From the zero trust security text, copy word for word the part that begins with "What Is Zero" and ends with "nefarious cybercrime activity.".

## Document excerpt
## Begin
What Is Zero Trust Security? 

Zero trust security operates on the basic principle of least privilege, which means that users and devices are given access only to the minimum amount of data and resources necessary to perform required functions. This draconian approach reduces the attack surface and limits the potential damage a cybercriminal can wreak if they manage to breach the network. 

By assuming that no device, user, or application can be trusted, zero trust security measures significantly reduce the risk of data breaches and protect against insider threats and other nefarious cybercrime activity. 

Zero Trust Architecture 

Essentially, zero trust architecture is based on a set of principles known as the “7 pillars of zero trust” which comprise the foundations of zero trust frameworks. These seven pillars include: 

  • Device identification and authentication
  • User identification and authentication
  • Authorization and access control
  • Data protection
  • Network segmentation
  • Logging and monitoring
  • Incident responses 

In tandem, these zero trust pillars work together to create a multi-layered security approach that can protect against internal and external threats alike. 

One of the most critical elements of zero trust architecture is the framework. A zero trust framework can provide guidelines and best practices for implementing zero trust principles within an organization’s IT infrastructure. Zero trust frameworks can also be designed to be flexible and adaptable, allowing businesses or organizations to customize their security strategy to address their specific needs or requirements. 

Another vital component of zero trust architecture is the zero trust NIST (National Institute of Standards and Technology) framework. The NIST framework gives organizations a detailed set of guidelines and standards for implementing zero trust principles within an organization. This framework is based on continuous monitoring and improvement, which means that organizations must continually evaluate and update their security measures to ensure that they remain effective against the latest cyber threats. 

In contrast to more traditional security models, which usually rely on perimeter-based security and assume that all devices and users within the network can be trusted, the zero trust architecture assumes that all devices, users, and applications are untrustworthy and must be verified and authenticated before being granted access to sensitive information. This approach is specially engineered to provide more stringent data protection by minimizing the attack surface and significantly reducing the risk of data breaches. 

How To Implement Zero Trust

Implementing zero trust data security is a great way for organizations to bolster their security posture. With the proper approach, zero security implementation can be a valuable investment in an organization’s security and longevity. Here’s a step-by-step guide on how to implement zero trust data security: 

Step 1: Evaluate your existing security posture

The first step in implementing zero trust measures is to assess your organization’s present security posture. This may involve identifying and inventorying your assets, data flows, and any potential vulnerabilities.

Step 2: Establish a zero trust architecture NIST framework

The NIST framework provides a structured approach to setting up zero trust security, and by following their framework, you can create a comprehensive security plan that covers every aspect of your company’s security needs.
## End
## Available data
## Begin
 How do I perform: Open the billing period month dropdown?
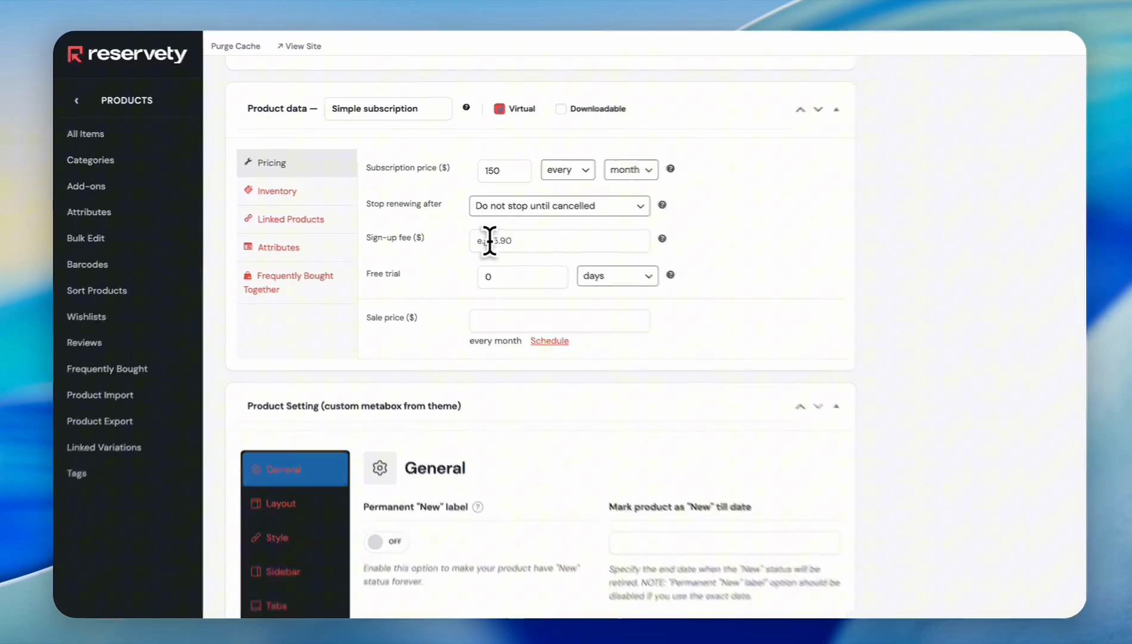coord(630,170)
## End
## Result of the exercise
What Is Zero Trust Security? 

Zero trust security operates on the basic principle of least privilege, which means that users and devices are given access only to the minimum amount of data and resources necessary to perform required functions. This draconian approach reduces the attack surface and limits the potential damage a cybercriminal can wreak if they manage to breach the network. 

By assuming that no device, user, or application can be trusted, zero trust security measures significantly reduce the risk of data breaches and protect against insider threats and other nefarious cybercrime activity.